--- start of SUPPLIED RECORDS ---

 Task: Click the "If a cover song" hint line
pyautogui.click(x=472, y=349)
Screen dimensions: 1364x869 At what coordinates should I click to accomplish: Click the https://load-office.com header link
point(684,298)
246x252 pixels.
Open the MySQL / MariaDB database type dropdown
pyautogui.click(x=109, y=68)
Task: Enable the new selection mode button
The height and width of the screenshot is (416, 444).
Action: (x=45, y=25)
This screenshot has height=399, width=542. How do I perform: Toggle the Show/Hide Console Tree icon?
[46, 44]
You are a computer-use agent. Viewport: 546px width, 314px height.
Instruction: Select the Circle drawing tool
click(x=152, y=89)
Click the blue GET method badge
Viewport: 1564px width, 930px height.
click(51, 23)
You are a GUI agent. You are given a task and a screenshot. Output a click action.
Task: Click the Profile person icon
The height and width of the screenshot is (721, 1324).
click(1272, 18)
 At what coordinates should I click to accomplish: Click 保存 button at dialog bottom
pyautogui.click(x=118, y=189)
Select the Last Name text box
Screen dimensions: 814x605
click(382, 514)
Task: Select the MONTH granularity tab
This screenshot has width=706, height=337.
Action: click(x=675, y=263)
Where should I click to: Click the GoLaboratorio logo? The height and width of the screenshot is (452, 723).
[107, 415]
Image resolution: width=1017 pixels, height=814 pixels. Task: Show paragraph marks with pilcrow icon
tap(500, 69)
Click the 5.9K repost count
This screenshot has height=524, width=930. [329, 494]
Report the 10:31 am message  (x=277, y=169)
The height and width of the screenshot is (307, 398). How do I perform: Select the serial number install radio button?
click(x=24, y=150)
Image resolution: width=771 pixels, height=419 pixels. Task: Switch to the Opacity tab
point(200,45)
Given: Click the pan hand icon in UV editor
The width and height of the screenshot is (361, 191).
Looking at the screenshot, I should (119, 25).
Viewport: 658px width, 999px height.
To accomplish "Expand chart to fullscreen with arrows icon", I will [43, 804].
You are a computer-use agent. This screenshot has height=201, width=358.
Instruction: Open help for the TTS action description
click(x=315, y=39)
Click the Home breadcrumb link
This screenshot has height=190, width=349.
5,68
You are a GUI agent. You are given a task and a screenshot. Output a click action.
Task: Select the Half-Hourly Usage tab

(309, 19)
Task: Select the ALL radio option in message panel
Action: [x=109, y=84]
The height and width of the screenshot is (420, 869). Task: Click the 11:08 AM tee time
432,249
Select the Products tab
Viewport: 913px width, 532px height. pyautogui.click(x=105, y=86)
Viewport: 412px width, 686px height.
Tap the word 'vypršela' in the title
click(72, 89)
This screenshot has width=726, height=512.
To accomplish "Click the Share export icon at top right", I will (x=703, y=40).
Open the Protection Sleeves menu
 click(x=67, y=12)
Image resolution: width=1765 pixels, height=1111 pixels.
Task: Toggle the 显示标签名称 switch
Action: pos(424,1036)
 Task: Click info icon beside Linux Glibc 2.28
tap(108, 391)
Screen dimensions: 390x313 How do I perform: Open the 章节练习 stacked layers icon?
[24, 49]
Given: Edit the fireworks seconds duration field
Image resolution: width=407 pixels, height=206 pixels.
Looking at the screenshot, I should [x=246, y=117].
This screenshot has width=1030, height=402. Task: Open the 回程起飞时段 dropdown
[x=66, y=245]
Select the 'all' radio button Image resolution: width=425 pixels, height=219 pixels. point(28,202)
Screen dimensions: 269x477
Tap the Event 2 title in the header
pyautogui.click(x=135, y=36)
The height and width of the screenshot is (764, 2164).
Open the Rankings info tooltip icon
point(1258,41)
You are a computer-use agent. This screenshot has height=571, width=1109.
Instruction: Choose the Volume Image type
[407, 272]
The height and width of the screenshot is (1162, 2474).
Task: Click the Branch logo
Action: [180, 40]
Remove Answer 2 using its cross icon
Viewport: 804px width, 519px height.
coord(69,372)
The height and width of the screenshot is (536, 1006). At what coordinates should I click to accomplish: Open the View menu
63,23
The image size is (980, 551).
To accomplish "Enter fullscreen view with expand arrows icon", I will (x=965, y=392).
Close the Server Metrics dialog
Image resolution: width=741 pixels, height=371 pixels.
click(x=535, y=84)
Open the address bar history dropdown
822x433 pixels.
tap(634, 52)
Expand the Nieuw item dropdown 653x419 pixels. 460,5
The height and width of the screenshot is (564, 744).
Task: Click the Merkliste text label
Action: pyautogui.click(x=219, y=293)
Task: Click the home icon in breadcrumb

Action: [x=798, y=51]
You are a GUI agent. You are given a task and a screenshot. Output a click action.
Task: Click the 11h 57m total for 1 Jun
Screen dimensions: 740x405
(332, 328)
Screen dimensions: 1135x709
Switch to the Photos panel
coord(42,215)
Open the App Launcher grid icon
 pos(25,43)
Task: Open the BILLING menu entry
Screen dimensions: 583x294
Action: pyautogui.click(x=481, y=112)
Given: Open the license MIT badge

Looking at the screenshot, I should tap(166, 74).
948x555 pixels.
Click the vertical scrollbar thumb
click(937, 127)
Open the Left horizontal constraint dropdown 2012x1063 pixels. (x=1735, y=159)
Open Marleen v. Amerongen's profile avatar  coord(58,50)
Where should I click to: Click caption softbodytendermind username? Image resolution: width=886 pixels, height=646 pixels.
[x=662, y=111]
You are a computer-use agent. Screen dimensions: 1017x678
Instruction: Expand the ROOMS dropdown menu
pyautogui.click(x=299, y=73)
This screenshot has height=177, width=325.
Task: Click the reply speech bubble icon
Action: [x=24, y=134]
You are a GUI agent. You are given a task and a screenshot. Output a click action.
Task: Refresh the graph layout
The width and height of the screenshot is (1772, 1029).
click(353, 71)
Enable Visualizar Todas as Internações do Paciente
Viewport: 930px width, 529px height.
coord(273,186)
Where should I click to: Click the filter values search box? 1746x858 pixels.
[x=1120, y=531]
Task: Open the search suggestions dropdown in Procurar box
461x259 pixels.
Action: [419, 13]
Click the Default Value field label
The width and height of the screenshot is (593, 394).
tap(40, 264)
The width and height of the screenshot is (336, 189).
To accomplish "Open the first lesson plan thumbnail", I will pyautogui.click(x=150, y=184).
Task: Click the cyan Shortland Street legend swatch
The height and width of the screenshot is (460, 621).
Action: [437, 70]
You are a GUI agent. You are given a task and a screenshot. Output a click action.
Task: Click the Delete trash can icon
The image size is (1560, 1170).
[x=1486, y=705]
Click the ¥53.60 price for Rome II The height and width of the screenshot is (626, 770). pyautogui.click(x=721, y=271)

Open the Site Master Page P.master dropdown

--- end of SUPPLIED RECORDS ---

• GIVEN INSTRUCTION
Pull out each line of the listing above that contains the string "size". Letter case must match.

• RESULT
The image size is (980, 551).
The image size is (1560, 1170).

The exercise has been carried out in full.